[BEGIN Data provided]

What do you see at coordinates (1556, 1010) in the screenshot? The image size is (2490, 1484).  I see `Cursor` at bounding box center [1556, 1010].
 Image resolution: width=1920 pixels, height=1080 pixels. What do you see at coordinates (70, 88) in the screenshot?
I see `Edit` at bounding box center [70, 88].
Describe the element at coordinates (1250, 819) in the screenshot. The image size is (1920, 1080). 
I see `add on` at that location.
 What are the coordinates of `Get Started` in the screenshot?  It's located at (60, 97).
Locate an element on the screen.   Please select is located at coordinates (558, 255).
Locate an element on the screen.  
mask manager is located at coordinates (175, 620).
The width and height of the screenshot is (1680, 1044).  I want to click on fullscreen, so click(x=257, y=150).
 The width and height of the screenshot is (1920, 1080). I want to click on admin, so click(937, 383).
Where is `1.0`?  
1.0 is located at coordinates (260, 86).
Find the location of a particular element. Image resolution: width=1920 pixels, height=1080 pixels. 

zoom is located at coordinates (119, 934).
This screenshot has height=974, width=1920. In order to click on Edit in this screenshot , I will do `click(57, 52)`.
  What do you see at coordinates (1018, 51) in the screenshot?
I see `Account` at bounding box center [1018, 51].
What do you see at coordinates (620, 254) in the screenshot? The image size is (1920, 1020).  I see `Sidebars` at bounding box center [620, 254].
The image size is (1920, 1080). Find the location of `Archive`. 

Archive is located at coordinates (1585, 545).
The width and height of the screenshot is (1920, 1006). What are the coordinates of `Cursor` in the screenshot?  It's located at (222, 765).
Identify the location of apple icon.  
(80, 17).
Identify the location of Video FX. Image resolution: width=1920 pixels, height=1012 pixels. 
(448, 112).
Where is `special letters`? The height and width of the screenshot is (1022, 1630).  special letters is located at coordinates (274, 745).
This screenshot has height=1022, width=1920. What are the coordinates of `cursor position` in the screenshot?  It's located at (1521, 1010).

[END Data provided]

» **Goal of the exercise**:
Pull out each line of the listing above that contains the word "click".

» **Final answer**:
The width and height of the screenshot is (1680, 1044).  I want to click on fullscreen, so click(x=257, y=150).
 The width and height of the screenshot is (1920, 1080). I want to click on admin, so click(937, 383).
This screenshot has height=974, width=1920. In order to click on Edit in this screenshot , I will do `click(57, 52)`.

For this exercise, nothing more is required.